[Task brief]: State how many lines of the listing below contain the string "width", matching case exactly. Reply with the number alone.

[Exercise input]:
** begin **

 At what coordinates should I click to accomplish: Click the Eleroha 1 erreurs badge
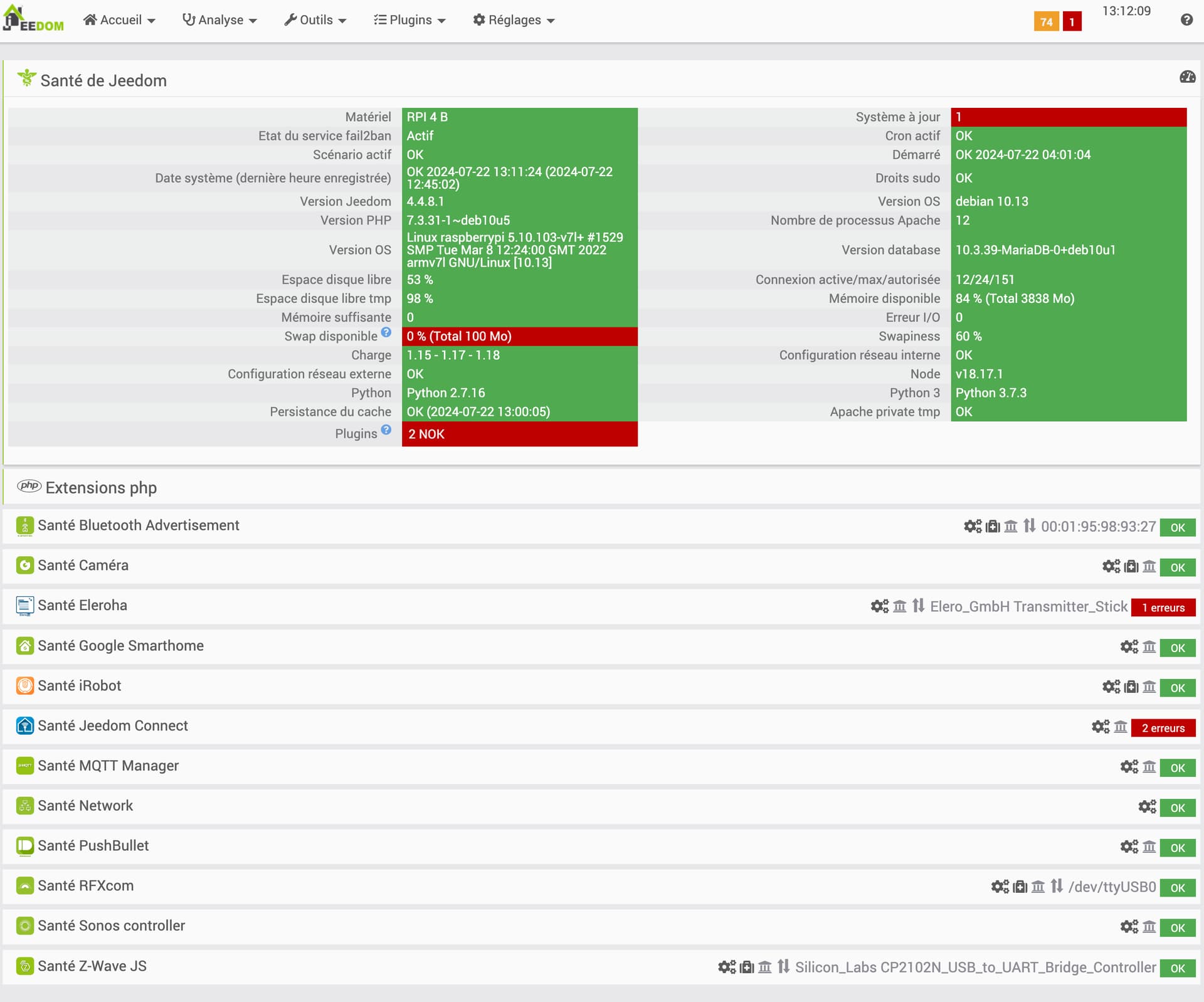1163,608
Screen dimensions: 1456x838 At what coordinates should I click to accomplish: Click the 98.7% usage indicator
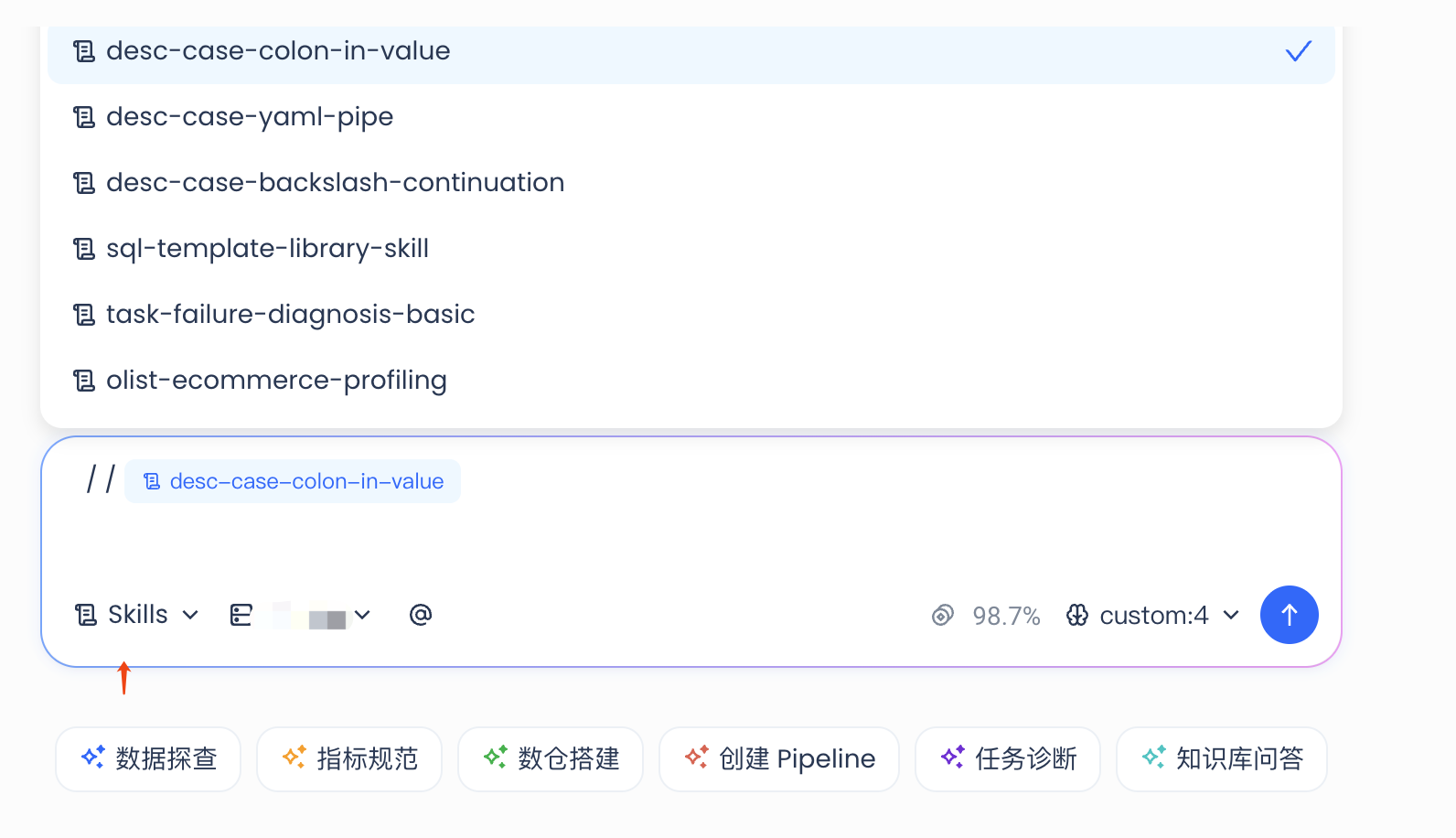pyautogui.click(x=1006, y=616)
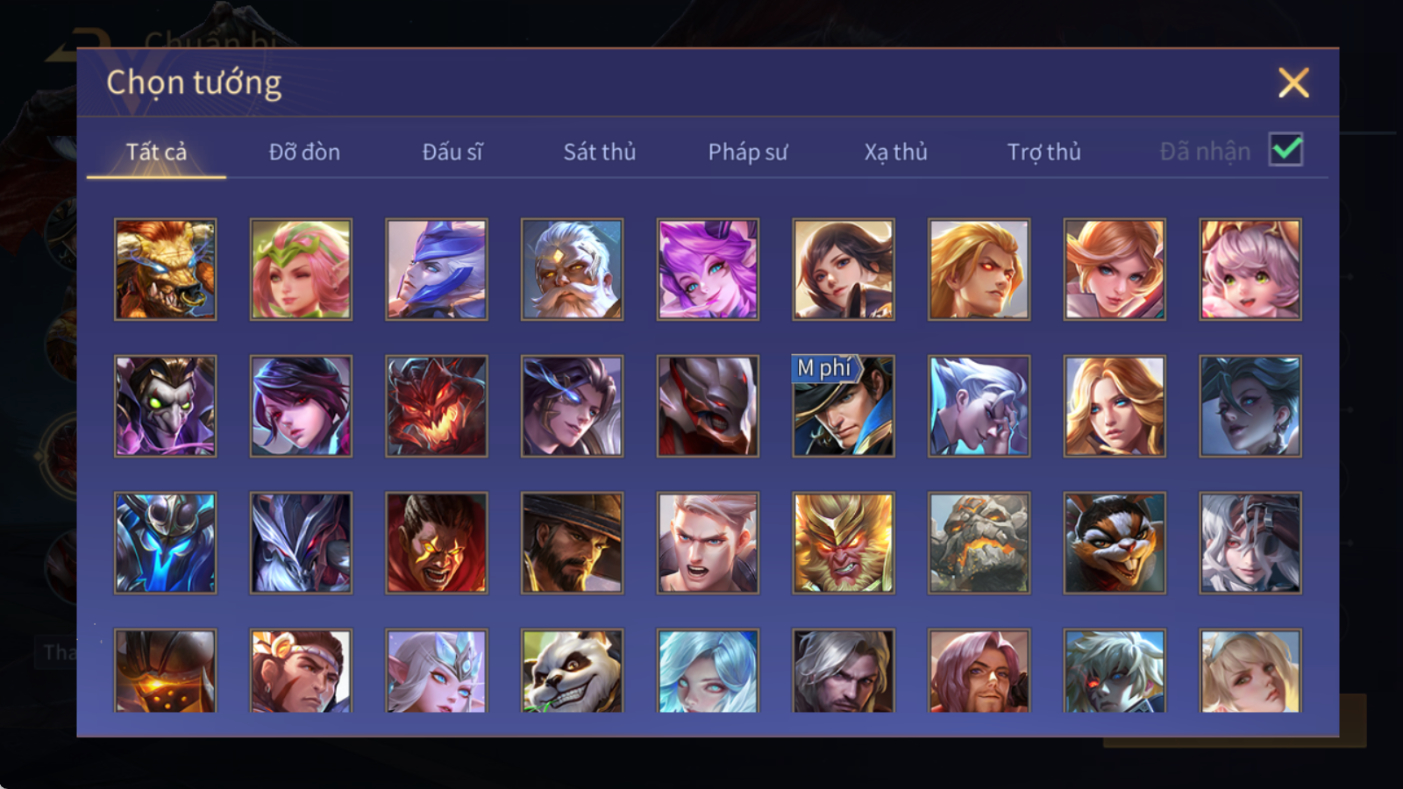
Task: Pick the white-bearded old man hero
Action: (572, 270)
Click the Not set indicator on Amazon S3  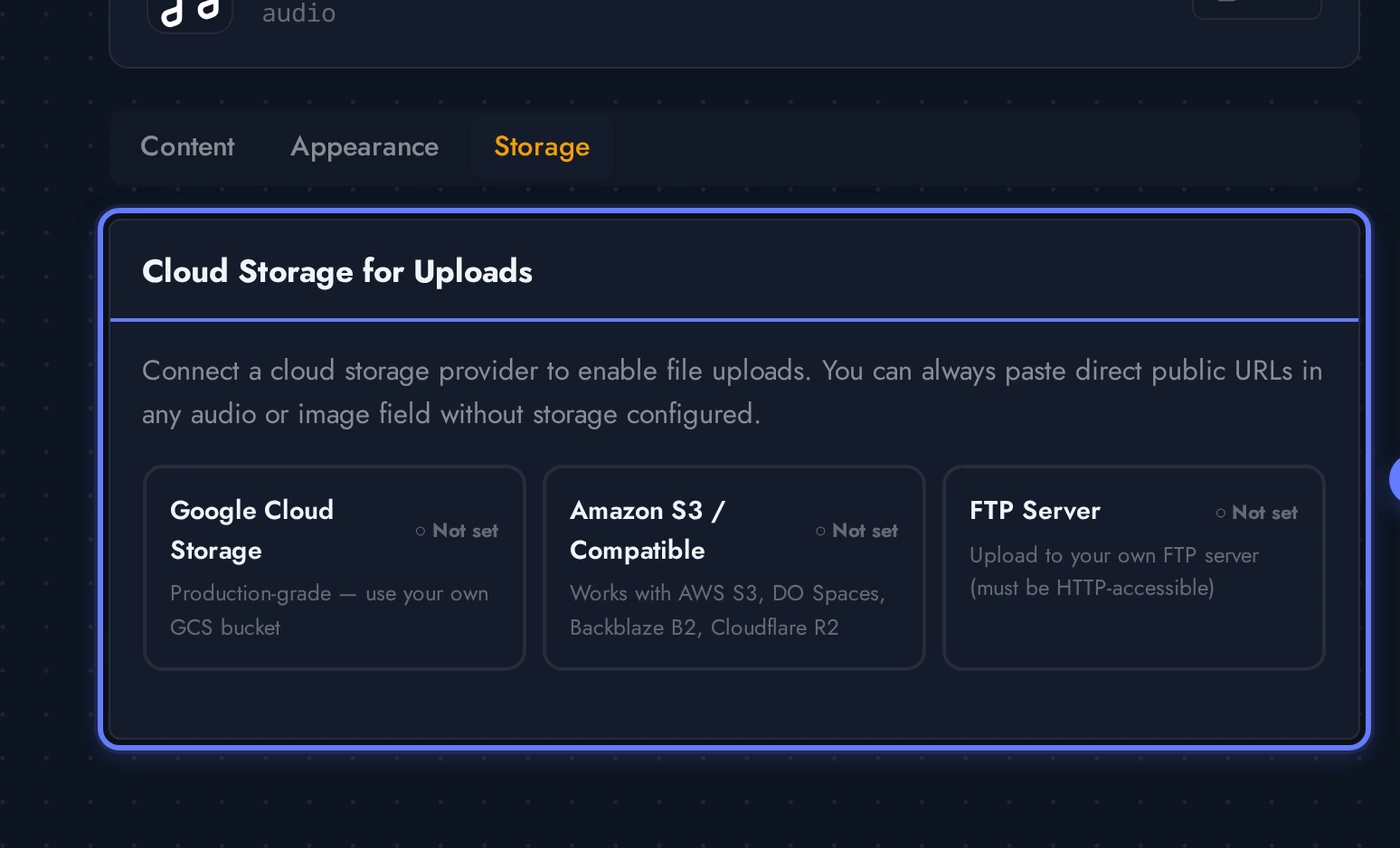click(857, 531)
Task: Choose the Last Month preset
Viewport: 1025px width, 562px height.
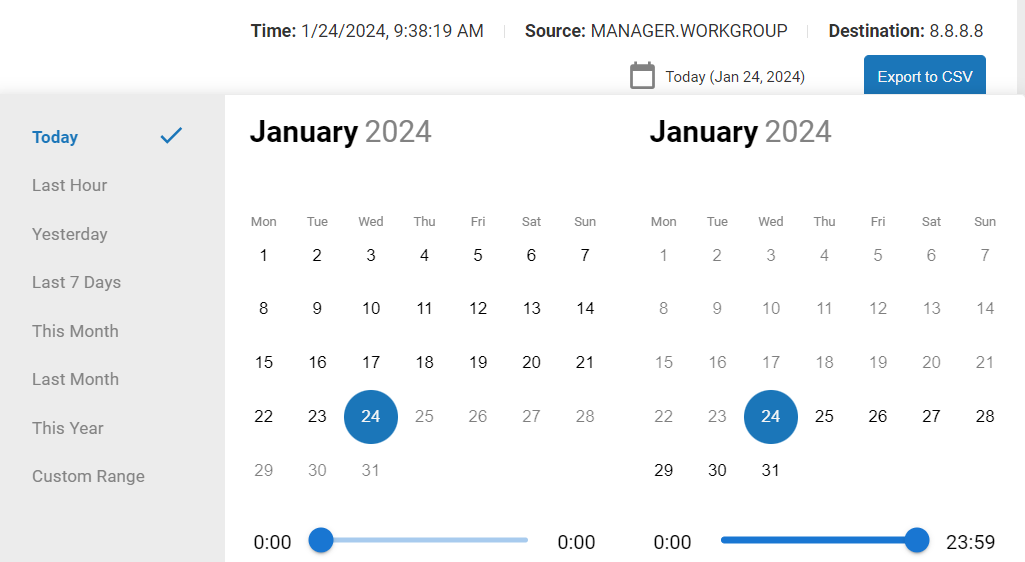Action: tap(75, 379)
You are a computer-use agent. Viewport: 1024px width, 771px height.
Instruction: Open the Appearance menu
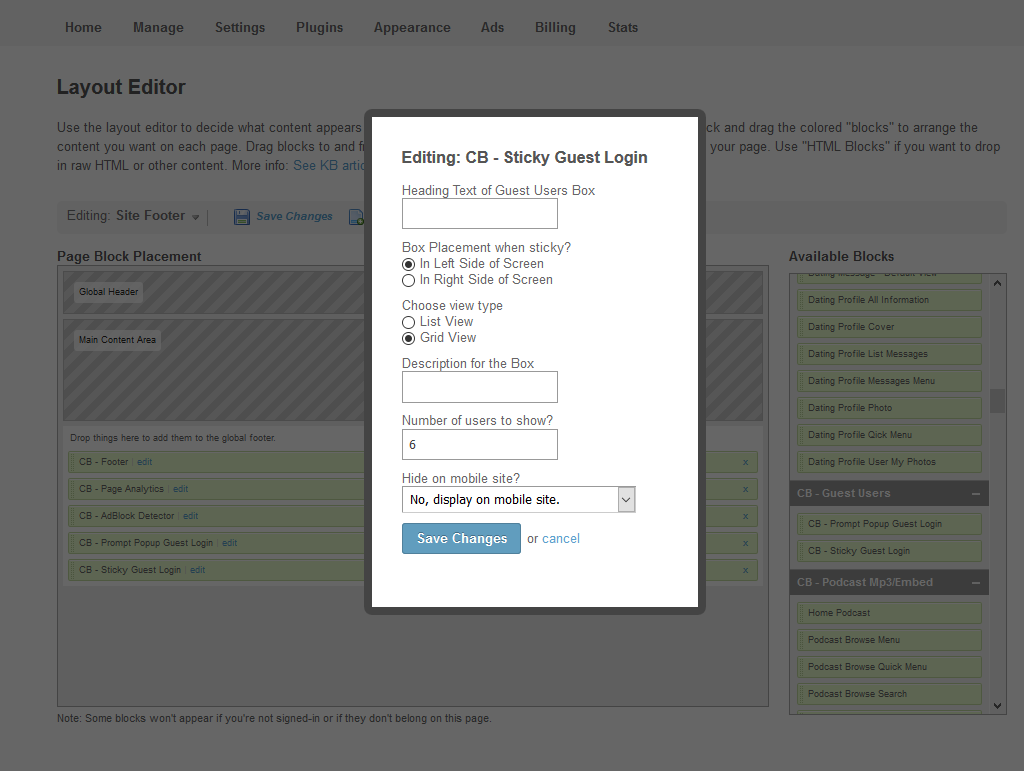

** end **

[Response]: 2